With Hey Pongo, customers benefit from a loyalty solution that's perfectly integrated with the kiosks. You can unlock your reward instantly, and the staff hand it over to you with a smile; it works, it's smooth, it's clearly an asset.

 

Franchisees sense that there's a big machine at work, encompassing a number of solutions. They'll be sensitive to this set of tools that professionalize the concept a little, or make it more serious.

 

 

 

What communications are you setting up for the opening of a new restaurant? Do you have a roadmap?

 

Yes, we have several roadmaps depending on whether we're opening in a city center or a shopping mall, depending on what's already there, what's around it, and what we're allowed to do or not do. For example, there are shopping malls where you can distribute flyers, and others where you can't. If it's in a shopping mall, you're not allowed to distribute it. If it's in a shopping mall, we contact the marketing managers who show us everything that can be made available, whether it's extra or included in the rent we pay. Then we decide based on that. 

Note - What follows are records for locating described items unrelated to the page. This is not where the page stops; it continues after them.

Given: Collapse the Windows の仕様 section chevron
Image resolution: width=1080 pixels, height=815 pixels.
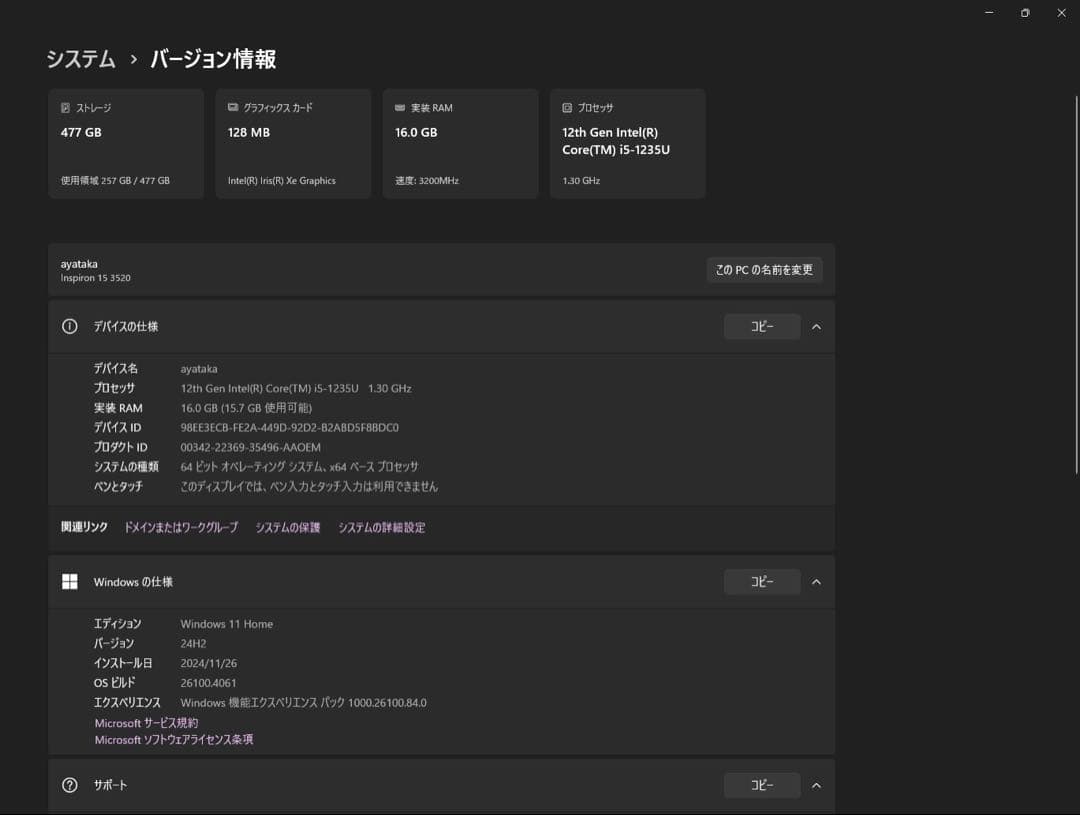Looking at the screenshot, I should (816, 582).
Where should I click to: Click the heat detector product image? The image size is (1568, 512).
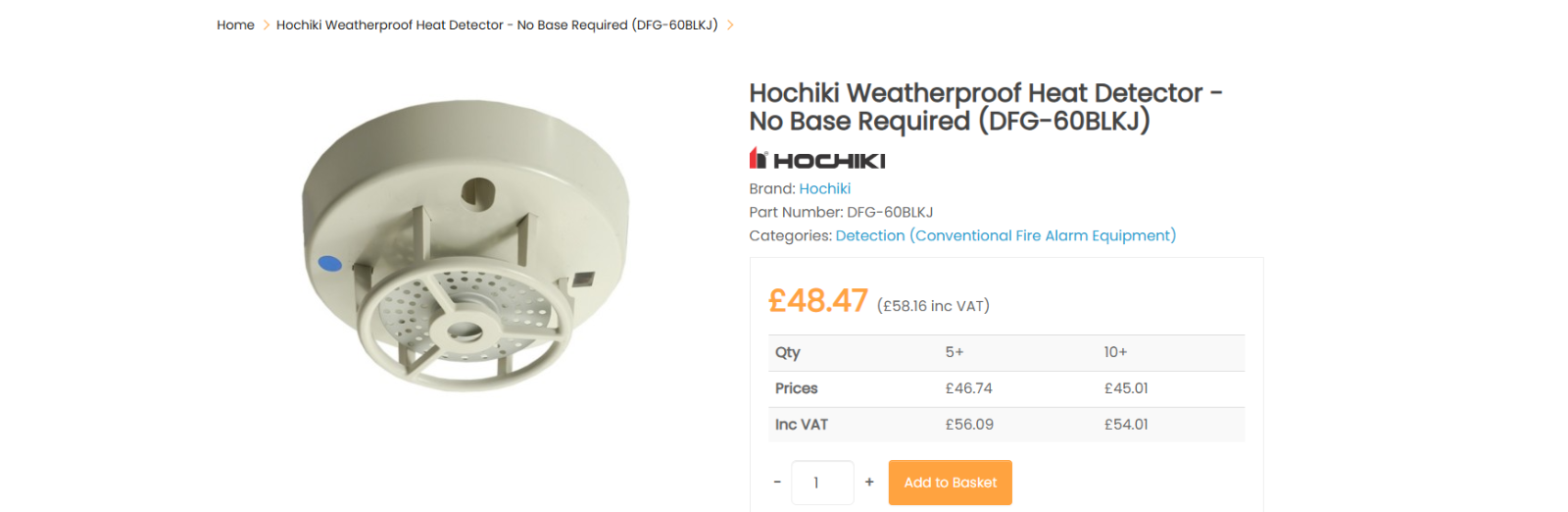point(466,245)
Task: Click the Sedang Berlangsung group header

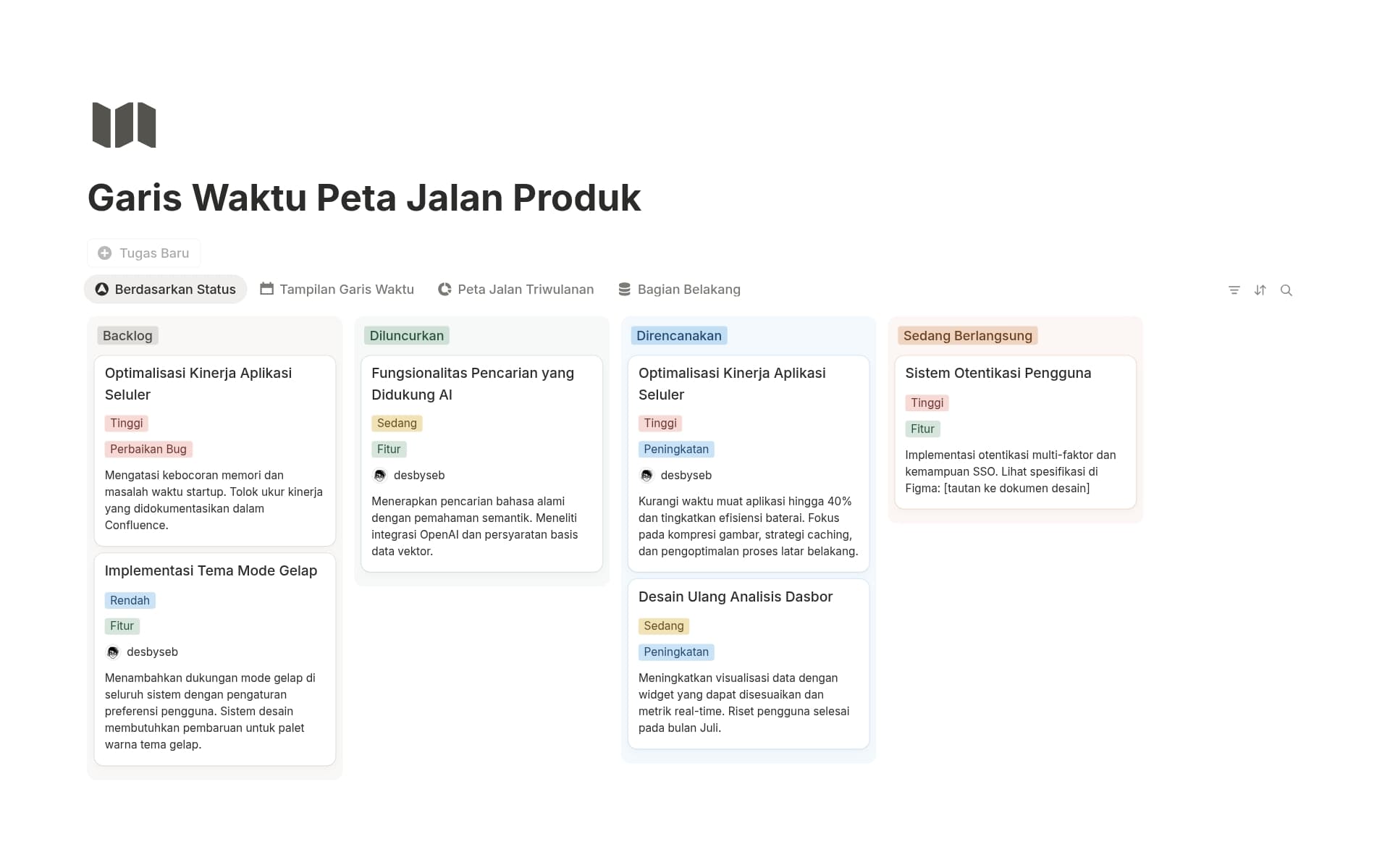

We have actions on different phases: for example, we have digital displays in the vicinity of shopping centers for a period of 15 days before opening. Then, on the opening day, we'll be proposing offers.

 

We can also communicate with ephemeral totems at the entrances to shopping malls, stickers at the entrances on the ground, and so on... If it's in the city center, we can put up banners to announce the opening, as well as fairly dense leafleting campaigns, based on 5,000 leaflets, and adapting the quantities. We also communicate on social networks.

 

Is Marketing Offering something you do when you open a new restaurant?

 

We've stopped making them! At some point, we gave away the first 100 Pokés, but I think that's counter-productive. Of course, it creates a little crowd, which makes you think "what's this concept that brings in so many people?", but you soon realize that it's mainly the fact that it's free that does it.

 

Instead, we're offering a reduced-price deal with pokés at €5 for 15 days. This makes pokés accessible to everyone at a round price, and we're spreading the word in every way we can.

 

 

A final word on Hey Pongo:

 

I'd like to say that I'm really pleased with the solution. We're pretty loyal to our partners and therefore to Hey Pongo, although I had some big questions about it at the start, but in the end it worked and we're very happy.